**What you should do**
Without pictures, retype the following entries exactly.

*** Supplied records ***

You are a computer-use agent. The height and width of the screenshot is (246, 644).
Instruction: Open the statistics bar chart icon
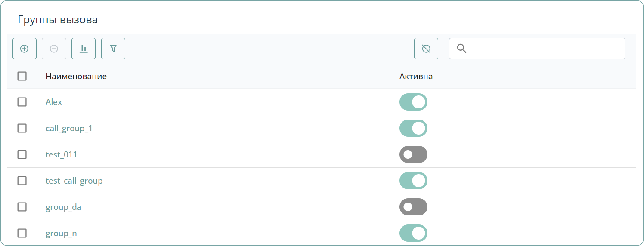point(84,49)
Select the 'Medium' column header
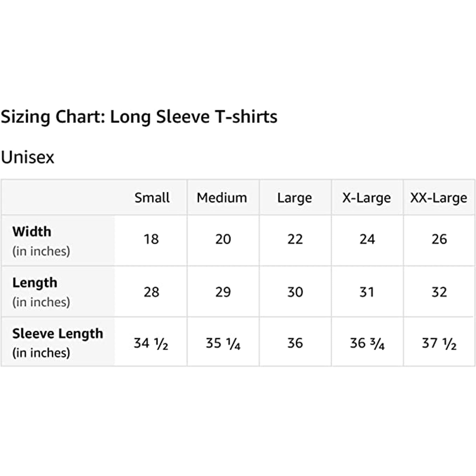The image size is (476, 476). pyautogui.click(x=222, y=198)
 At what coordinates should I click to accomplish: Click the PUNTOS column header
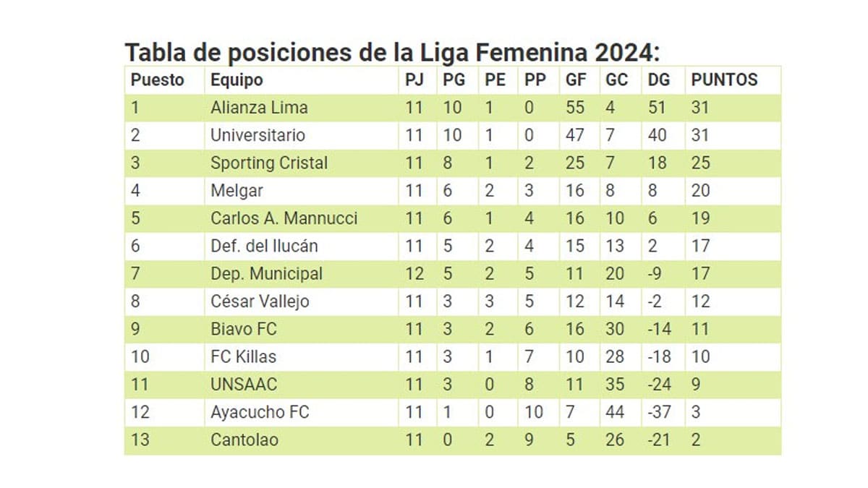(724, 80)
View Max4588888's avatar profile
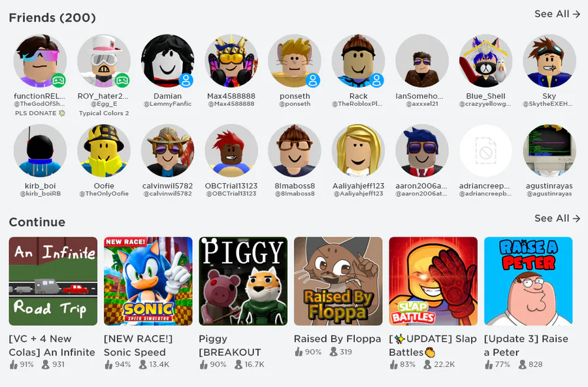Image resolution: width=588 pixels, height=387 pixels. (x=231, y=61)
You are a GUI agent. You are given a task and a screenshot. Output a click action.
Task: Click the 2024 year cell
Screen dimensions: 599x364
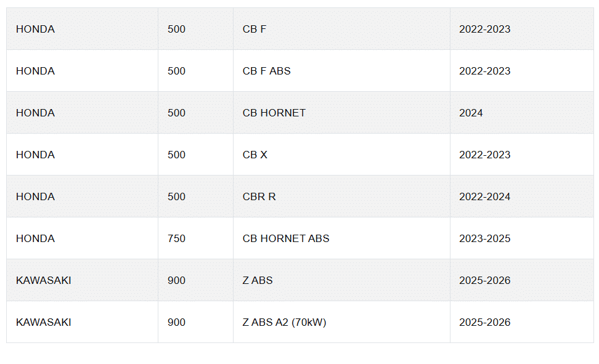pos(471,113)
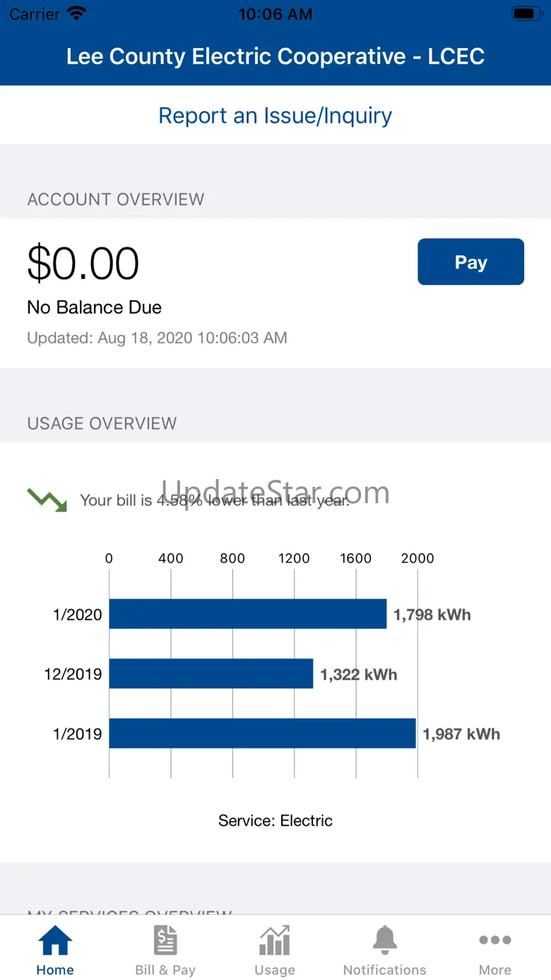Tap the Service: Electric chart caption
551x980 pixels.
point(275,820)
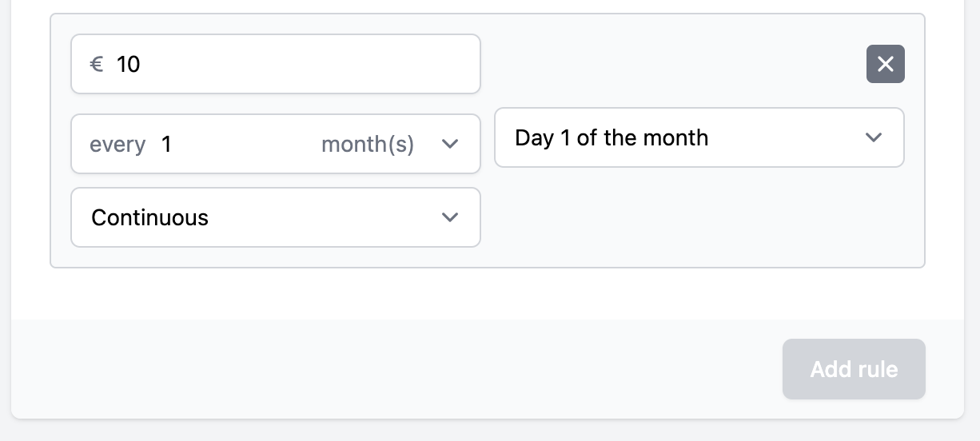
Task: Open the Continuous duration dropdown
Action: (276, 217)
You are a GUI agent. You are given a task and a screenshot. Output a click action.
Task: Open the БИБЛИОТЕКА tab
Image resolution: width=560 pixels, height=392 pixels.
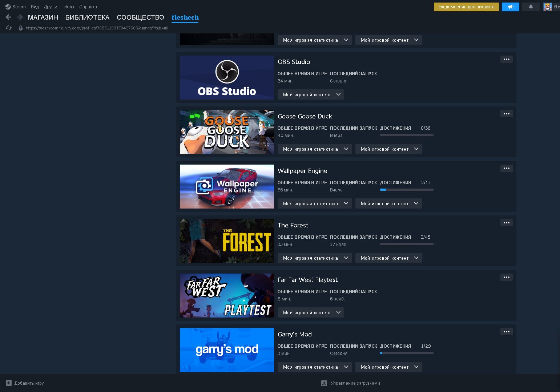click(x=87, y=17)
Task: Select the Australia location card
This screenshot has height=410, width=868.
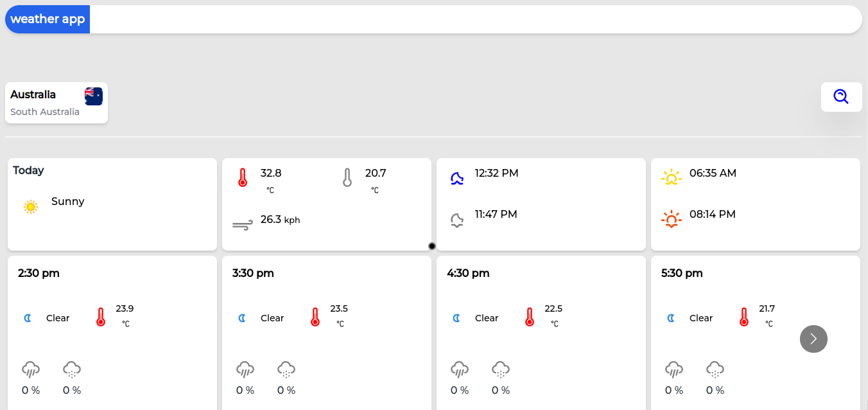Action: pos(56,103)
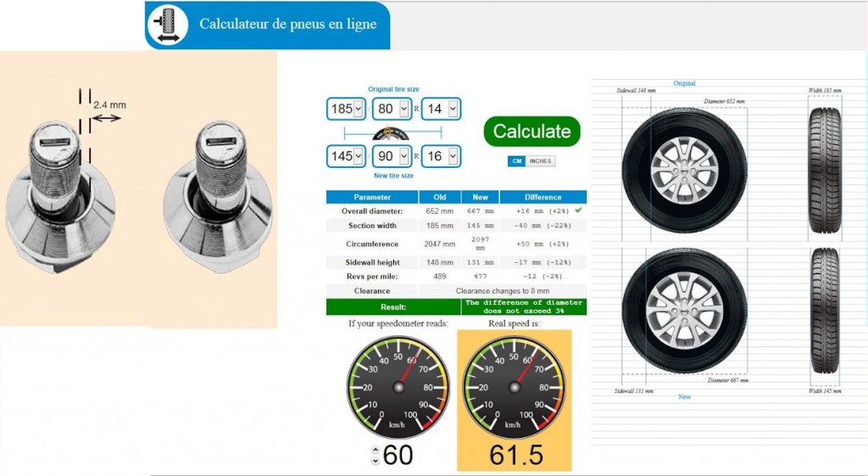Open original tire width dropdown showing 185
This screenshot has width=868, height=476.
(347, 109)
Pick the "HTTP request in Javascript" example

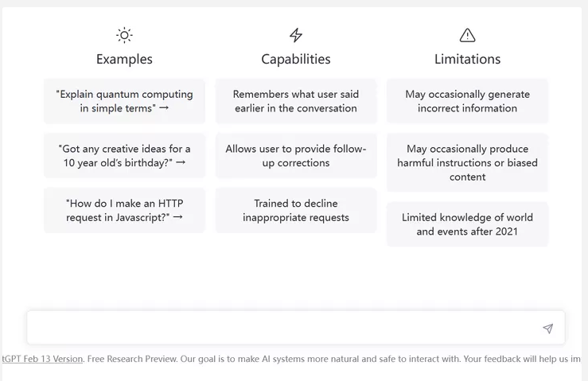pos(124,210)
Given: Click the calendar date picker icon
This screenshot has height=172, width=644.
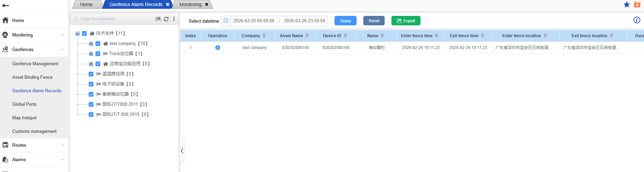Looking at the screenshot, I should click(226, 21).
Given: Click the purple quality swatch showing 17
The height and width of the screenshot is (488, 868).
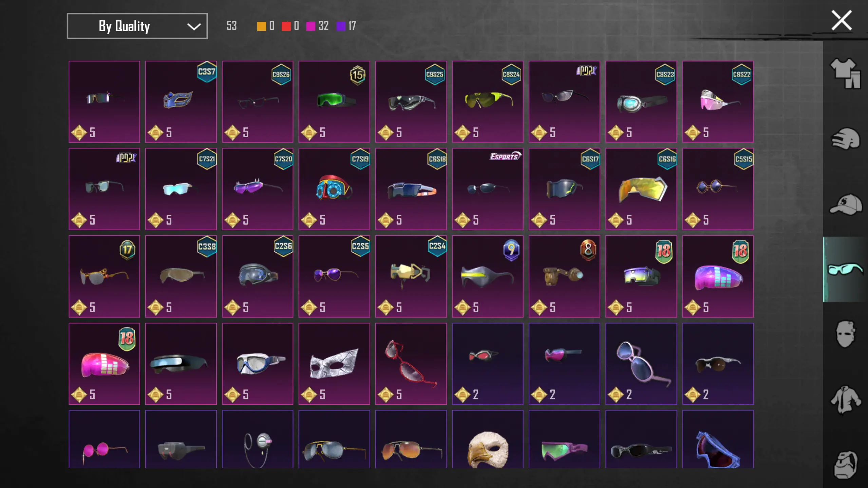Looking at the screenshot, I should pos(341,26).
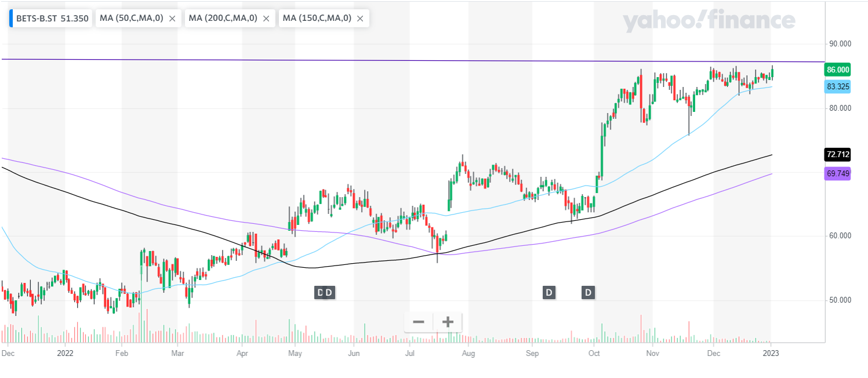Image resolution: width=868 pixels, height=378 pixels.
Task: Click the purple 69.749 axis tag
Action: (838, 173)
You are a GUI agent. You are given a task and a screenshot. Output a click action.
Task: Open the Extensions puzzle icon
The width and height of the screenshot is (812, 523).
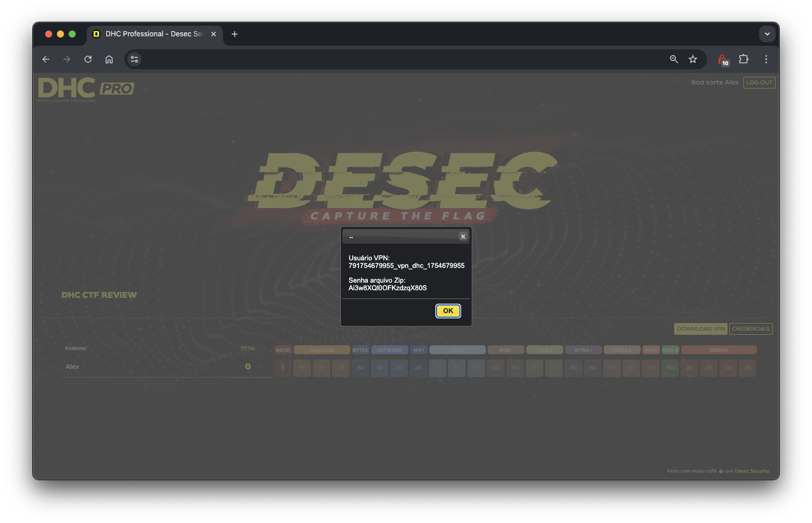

*** End of Supplied records ***

**Solution to the exercise**
You are a computer-use agent. The height and width of the screenshot is (246, 644).
Instruction: Open the statistics bar chart icon
point(84,49)
Select the 'Medium' column header
The image size is (476, 476). pyautogui.click(x=222, y=198)
 At what coordinates should I click to accomplish: Click the PUNTOS column header
(724, 80)
View Max4588888's avatar profile
Image resolution: width=588 pixels, height=387 pixels. (x=231, y=61)
You are a GUI agent. You are given a task and a screenshot. Output a click action.
Task: Click the 2024 year cell
Screen dimensions: 599x364
pos(471,113)
Tap the Service: Electric chart caption
551x980 pixels.
point(275,820)
Task: Open the Continuous duration dropdown
Action: (276, 217)
You are a GUI agent. You are given a task and a screenshot. Output a click action.
Task: Open the БИБЛИОТЕКА tab
Image resolution: width=560 pixels, height=392 pixels.
click(x=87, y=17)
Task: Select the Australia location card
This screenshot has height=410, width=868.
Action: pos(56,103)
Open original tire width dropdown showing 185
This screenshot has width=868, height=476.
(347, 109)
Pick the "HTTP request in Javascript" example

pos(124,210)
Given: Click the calendar date picker icon
This screenshot has height=172, width=644.
Looking at the screenshot, I should click(226, 21).
Given: Click the purple quality swatch showing 17
The height and width of the screenshot is (488, 868).
Looking at the screenshot, I should pos(341,26).
Image resolution: width=868 pixels, height=378 pixels.
Task: Click the purple 69.749 axis tag
Action: (838, 173)
You are a GUI agent. You are given a task and a screenshot. Output a click action.
Task: Open the Extensions puzzle icon
The width and height of the screenshot is (812, 523).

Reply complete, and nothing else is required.